*** Input records ***

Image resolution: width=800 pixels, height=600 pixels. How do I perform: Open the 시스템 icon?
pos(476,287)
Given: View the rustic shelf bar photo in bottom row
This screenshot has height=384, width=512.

*** End of Input records ***
*** Input records ***

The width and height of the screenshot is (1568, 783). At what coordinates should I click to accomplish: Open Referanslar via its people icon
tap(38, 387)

*** End of Input records ***
*** Input records ***

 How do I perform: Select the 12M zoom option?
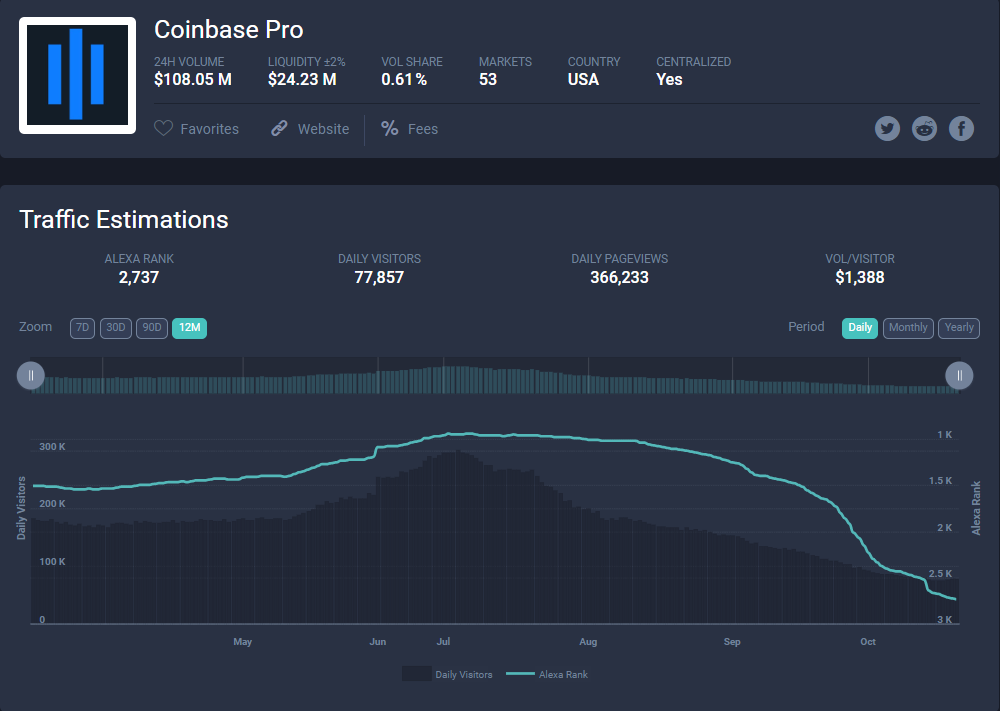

*** End of Input records ***

Task
Here the output must be the lines above from the line with "Given: View the" to the line with "This screenshot has height=384, width=512.", both included, duplicated word for word and nothing else.

The completed task
Given: View the rustic shelf bar photo in bottom row
This screenshot has height=384, width=512.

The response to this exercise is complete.